The Seagliders will provide us with a picture of how the turbulence in the SPURS-2 region varies at deeper depths and over a longer time period than we will learn form our ship-based measurements. Over the next six months the Seagliders will repeatedly travel between the ocean surface and a depth of one kilometer, collecting data during each trip. From this data we will be able to determine how the turbulence in the ocean varies with depth and how it is related to other events such as heavy rain and the continuously changing density patterns of the water. Knowing where and when turbulence occurs will help us understand how the fresh rainwater eventually mixes deep into the salty ocean.

Dan Clark and Kyla Drushka of APL make final adjustments of the SSP microstructure probes.

Dan Clark and Kyla Drushka of APL make final adjustments of the SSP microstructure probes.

Kyla Drushka and Suneil Iyer, also from APL, have deployed microstructure probes on the Surface Salinity Profiler (SSP).
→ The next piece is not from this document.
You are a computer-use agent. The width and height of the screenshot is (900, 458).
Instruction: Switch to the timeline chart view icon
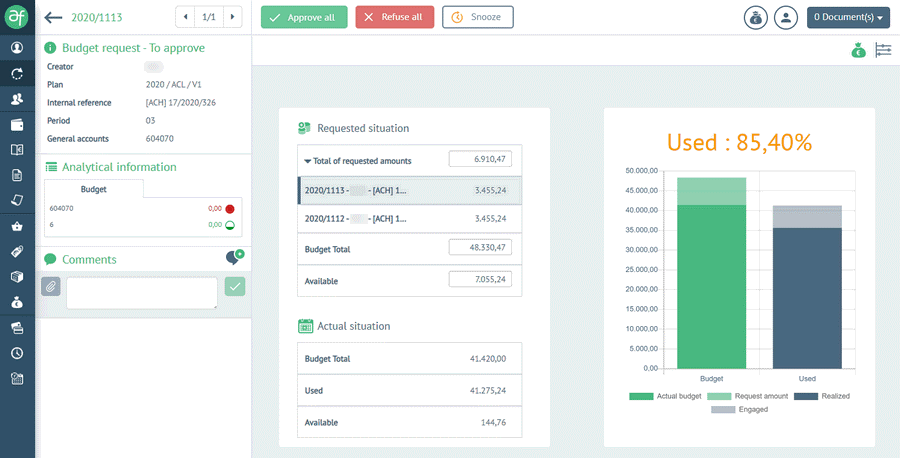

They will try to determine, from these measurements and the vertical structure of salinity in the upper meter of the ocean, how quickly rain-formed low salinity lenses are mixed into the upper ocean during individual events. Their big challenge during SPURS-2 has been to get a snapshot of salinity lenses at various stages of their lifetime. Being in the right place (low wind conditions) at the right time (just as rain begins to fall) with the right gear (SSP) actually deployed has been challenging. Still, I am sure we have collected more such data this expedition than previously existed. Finally enough data to find great exemplars for discussion in the scientific community! This is a wonderfully “fresh” topic for a graduate student like Suneil to tackle.

Kyla Drushka and Caitlin Whalen from APL, hard at work in the rain.

Kyla Drushka and Caitlin Whalen from APL, hard at work in the rain.

Just about everyone doing analysis of SPURS-2 data will use estimates of mixing in some way or another in the telling of their part of the story of salinity in the eastern tropical Pacific. It will be part of any salinity budget calculations and used in the description of salinity fronts. It will be an essential part of the story in explaining the seasonal patterns of salinity we see from space. The story of the smallest scales in the ocean meets up with the story of the planet as seen from space!